Regardless of your vocational values, cleanliness probably ranks high in your company's credo. Whether you work in a kitchen, a factory or a server room, leaving a mess will at the very least irritate coworkers and at the most lead to health department code violations.
But what if you are the health department? Is it still possible to take your sanitation to excess? There's often a fine line between common courtesy and an obsessive compulsive disorder, so Windex your reading glasses and pay attention to this gleaming goof-up.
Dominique Moreau was an administrator working at Quebec's Commission de la Sante et de la Securite du Travail (the Commission of Health in the Workplace). One of his tasks was to keep an eye on a server which was running Nortel's Symposium. The server was one of 20 throughout the organization which ran the widely-used telephony application.
Every location had an admin handy who, like Dominique, oversaw full weekly server backups. The procedure worked fine in 19 of the 20 offices. But, like clockwork, every other week the backup would fail -- always in the same server room in the same building.

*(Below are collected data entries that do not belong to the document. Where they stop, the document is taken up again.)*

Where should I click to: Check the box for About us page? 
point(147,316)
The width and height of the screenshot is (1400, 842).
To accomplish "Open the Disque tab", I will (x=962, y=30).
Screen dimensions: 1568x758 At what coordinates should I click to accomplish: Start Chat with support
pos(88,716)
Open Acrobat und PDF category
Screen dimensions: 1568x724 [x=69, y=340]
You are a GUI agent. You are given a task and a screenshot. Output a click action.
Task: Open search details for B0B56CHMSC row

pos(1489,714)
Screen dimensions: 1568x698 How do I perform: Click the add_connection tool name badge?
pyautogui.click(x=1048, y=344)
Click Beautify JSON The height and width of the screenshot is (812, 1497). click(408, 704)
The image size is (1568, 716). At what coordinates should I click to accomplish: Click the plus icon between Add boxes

The IT staff was perplexed. They knew it probably wasn't a hardware problem, because the process did indeed work every two weeks. And a software issue didn't seem likely, because the same application was running in 19 other locations without so much as a hiccup. "Zut alors!" they thought to themselves and opted to call in the cavalry, or Nortel as they're sometimes called, before anyone's mouth had to be washed out with savon.
When Nortel's support crew arrived on the scene a few days later, diagnostics found the server to be in perfect working order. A quick software check revealed no answers, as it appeared to be 'all systems go.' Through a process of elimination, the native admin was eventually asked to produce his backup media for inspection. He handed them over and awaited a verdict.
After several months of head-scratching, the mystere was solved. The local administrator had been using a head-cleaning tape every other week for his backups.
The good news was, the tape unit was so clean you could have eaten your dejeuner off of it. With plenty of plates handy, however, it was instead decided to get a proper backup tape out of the supply room and try and keep the incident as tranquille as possible. Dominique was relieved. Health Code Commission or non, that was just too clean for comfort.